• **DOCUMENTO**
La política social es una respuesta de un Estado a las demandas del colectivo; por otro, los derechos son el producto de un acto noble de la humanidad que no es más que delegar en unos cuantos la responsabilidad de todos en hacer posible un mejor medio social de convivencia. Es decir, a ese ciudadano “burocratizado” que expone fielmente Rolf Schoroers, con sus vicios y bondades, le hemos entregado la autoridad de tomar la decisión de darnos lo que necesitamos para tener, por lo menos, una “vida sustentable”.
El Estado ha pasado a detentar un papel fundamental en la regulación de las relaciones sociales y en el funcionamiento del mercado, cuyo propósito es prevenir las crisis periódicas del capitalismo, asegurar el pleno empleo, proveer a través de políticas sociales universales servicios básicos a los ciudadanos, luchar contra la pobreza. En este contexto de crecimiento económico, de desarrollo y expansión industrial y tecnológica, de expansión del empleo, se consolida la sociedad salarial: el empleo asalariado se conforma en el factor de inclusión social por excelencia. La sociedad capitalista industrializada, en el marco de los derechos sociales, reproduce una equiparación conceptual entre trabajo y empleo. Consecuentemente, el ser trabajador se constituyó en un aspecto central de la identidad social y cultural de los sujetos, condición que operaba como fuente de derechos y beneficios. Sobre esta idea se configuraron los sistemas de políticas sociales. El acceso a muchos bienes y servicios directamente relacionados con el bienestar está determinado por el modo de inserción en el mercado de trabajo.

• **ENTRADAS PROPORCIONADAS**
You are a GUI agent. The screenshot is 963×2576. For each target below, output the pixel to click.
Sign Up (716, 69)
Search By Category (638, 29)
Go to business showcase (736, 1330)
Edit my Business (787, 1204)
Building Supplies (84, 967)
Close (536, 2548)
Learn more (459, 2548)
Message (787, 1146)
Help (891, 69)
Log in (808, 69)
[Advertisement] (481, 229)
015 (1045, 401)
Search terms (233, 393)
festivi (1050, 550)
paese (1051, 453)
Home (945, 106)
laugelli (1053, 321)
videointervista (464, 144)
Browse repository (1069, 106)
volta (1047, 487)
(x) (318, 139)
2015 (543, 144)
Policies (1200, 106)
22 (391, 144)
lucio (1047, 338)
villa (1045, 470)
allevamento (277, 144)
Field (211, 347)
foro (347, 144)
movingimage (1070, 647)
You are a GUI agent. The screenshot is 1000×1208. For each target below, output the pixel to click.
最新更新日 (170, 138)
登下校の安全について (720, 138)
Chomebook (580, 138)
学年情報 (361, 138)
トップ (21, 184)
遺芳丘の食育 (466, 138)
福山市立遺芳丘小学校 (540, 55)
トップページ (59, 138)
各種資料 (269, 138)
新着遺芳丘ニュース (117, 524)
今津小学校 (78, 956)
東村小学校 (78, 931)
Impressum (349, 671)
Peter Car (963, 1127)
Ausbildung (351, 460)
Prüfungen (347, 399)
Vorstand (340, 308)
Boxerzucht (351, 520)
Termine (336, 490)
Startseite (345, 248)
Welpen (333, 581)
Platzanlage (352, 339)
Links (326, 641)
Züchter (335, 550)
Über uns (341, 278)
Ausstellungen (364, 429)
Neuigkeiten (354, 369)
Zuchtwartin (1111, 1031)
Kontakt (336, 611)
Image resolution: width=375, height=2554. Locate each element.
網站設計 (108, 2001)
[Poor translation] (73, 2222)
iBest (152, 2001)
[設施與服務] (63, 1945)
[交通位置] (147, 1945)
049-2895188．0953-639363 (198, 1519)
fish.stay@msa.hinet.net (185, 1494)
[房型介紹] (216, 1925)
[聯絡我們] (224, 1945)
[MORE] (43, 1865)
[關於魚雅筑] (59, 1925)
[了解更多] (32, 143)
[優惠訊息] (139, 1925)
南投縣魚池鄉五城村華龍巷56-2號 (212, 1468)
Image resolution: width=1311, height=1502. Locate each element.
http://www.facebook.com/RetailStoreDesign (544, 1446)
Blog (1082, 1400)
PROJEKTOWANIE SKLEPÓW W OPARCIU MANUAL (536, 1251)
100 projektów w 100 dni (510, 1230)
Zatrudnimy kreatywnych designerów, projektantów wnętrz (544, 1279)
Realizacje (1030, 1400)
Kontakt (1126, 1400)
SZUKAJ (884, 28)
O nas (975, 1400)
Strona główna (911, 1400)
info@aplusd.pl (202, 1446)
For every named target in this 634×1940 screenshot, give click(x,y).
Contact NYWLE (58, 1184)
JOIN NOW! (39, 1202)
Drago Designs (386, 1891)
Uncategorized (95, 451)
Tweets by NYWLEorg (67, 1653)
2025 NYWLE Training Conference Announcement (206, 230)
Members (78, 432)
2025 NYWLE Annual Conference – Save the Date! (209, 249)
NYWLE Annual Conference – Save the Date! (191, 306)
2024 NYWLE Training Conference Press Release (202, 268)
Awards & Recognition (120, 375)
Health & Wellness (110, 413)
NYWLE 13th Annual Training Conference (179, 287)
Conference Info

• **OBJETIVOS**
1. Según el documento, ¿qué se conforma en el factor de inclusión social por excelencia dentro de la sociedad salarial?
2. Enumere todos los propósitos que el documento atribuye al papel del Estado en la regulación de las relaciones sociales y en el funcionamiento del mercado.

• **RESPUESTAS EN ORDEN**
1. El empleo asalariado.

2.
- Prevenir las crisis periódicas del capitalismo
- Asegurar el pleno empleo
- Proveer servicios básicos a los ciudadanos a través de políticas sociales universales
- Luchar contra la pobreza